There’s a consensus about Stranger Things that everyone reviewing the show on the internet has somehow magically come to: a Spielberg/Stephen King, 80’s homage to genre entertainment. It’s a decent description for the show, but a bit of a generalization.
There are a number of tropes pulled from 80’s movies: bikes, bike lights, forests, flashlights, guys in hazmat suits, monsters pushing through walls, sibling troubles, parent troubles, sister’s wet-blanket friend, overweight curly-haired funny friend, douchey cool guy, and sketchy government agencies. Also, the Duffer Brothers brought Winona Rider back from her post-80’s/90’s fall from fame.
The story is set in 1983 in Hawkins, Indiana, where the US Department of Energy has a bureau, and begins with a group of young, nerdy boys playing Dungeons & Dragons at Mike’s house. Afterward, the boys hop on their bikes to ride home- like a bunch of Goonies- but friend Will disappears.
The day after Will goes missing a strange young girl shows up at a local diner and we quickly find out that she has powers. Later, Mike and his two friends find the girl in the woods while looking for Will. They take her back to Mike’s house so she can hide. Mike decides to call her El when he sees the number eleven tattooed on her arm.
The show is a coming of age story for multiple characters, besides the young boys and El, Mike’s older sister Nancy, who is discovering womanhood and boys and finding her independence.
I read Ready Player One a while back and, though very different (being that they’re set almost 100 years apart), Stranger Things reminds me of Ernest Cline’s novel.
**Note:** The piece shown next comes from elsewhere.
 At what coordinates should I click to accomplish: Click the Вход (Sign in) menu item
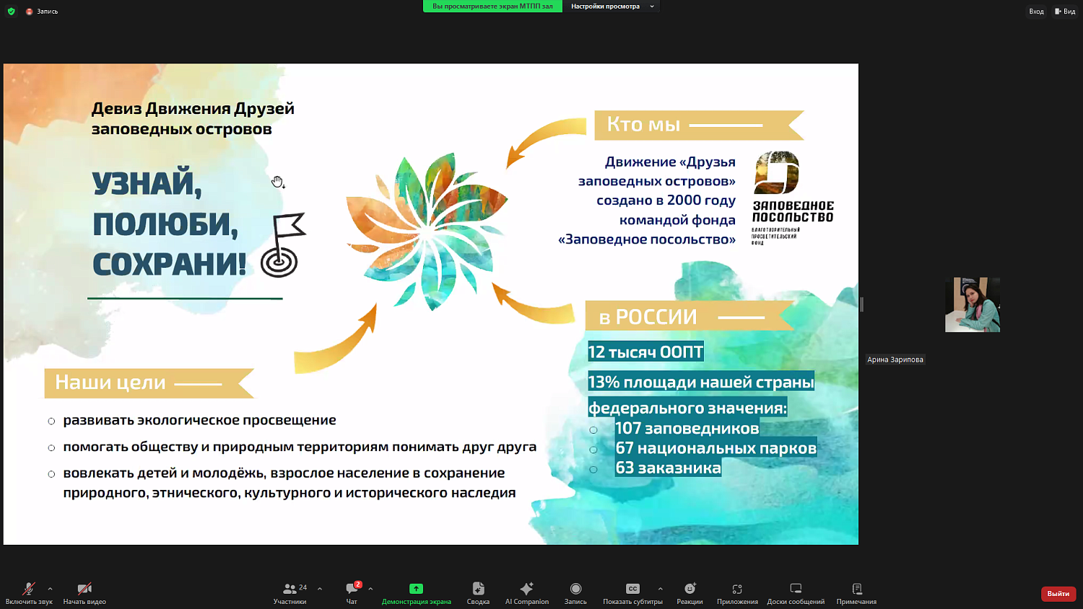click(1036, 11)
Both share a smattering of 80’s nostalgia. While I don’t think tugging at the heart strings of our childhood selves is the only reason the show has found popularity, it has a lot to do with it. There’s just something about watching pre-cellphone kids hopping on their bikes, using walkie-talkies, and fighting forces of evil that makes generation-nostalgia freak out. At least, I do when I see anything that reminds me of my favorite movies as a kid.
To really get a sense of the Duffer Brother’s inspiration, check out this supercut of shot for shot comparisons by Ulysse Thevenon:
E.T., The Goonies, and Close Encounters of a Third Kind are some of my favorite movies of all time. Movies that inspired me to become a filmmaker and expanded my curiosity of the universe beyond Earth. I know I’m not alone in that. The Duffer Brothers put together a series that shamelessly knits together their inspiration. And they’ve pretty much put the cards on the table, essentially saying, Yeah, we’re making a show that pulls from our childhood favorites.
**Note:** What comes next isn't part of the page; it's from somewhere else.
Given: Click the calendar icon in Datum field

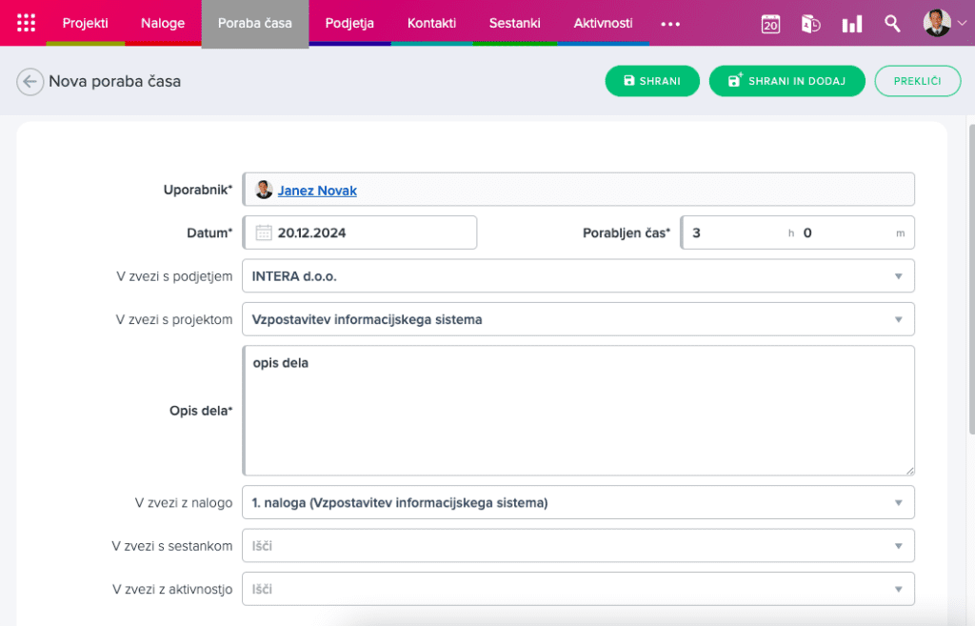Looking at the screenshot, I should 264,232.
While all the 80’s inspiration and nostalgia is great, what goes overlooked amid all the hype is the narrative complexity and weaving together of several sub-plots that make up the story. In a way it feels like there’s two or three different stories going on, that somehow merged into one.
First of all, there’s US Department of Energy. Eleven’s mother was used in government-issued psychedelic drug testing, which somehow resulted in Eleven having mind powers. Then, the Department of Energy did experiments on Eleven, which resulted in her finding a parallel universe that’s covered in fungus and has monsters, called the Upside Down. Eleven accidentally opened a portal between our world and the Upside Down, which Will gets lost in.
So yeah, that’s kind of a lot of things, but somehow it all works together. Plus it’s a coming of age story, set in the 80’s. I guess the Duffer Brother’s just went all out.
Overall, the show was pretty great and proved that you can let nostalgia be your guide as a storyteller. The Duffer Brother’s knew what they like and, with Stranger Things, they did it their way.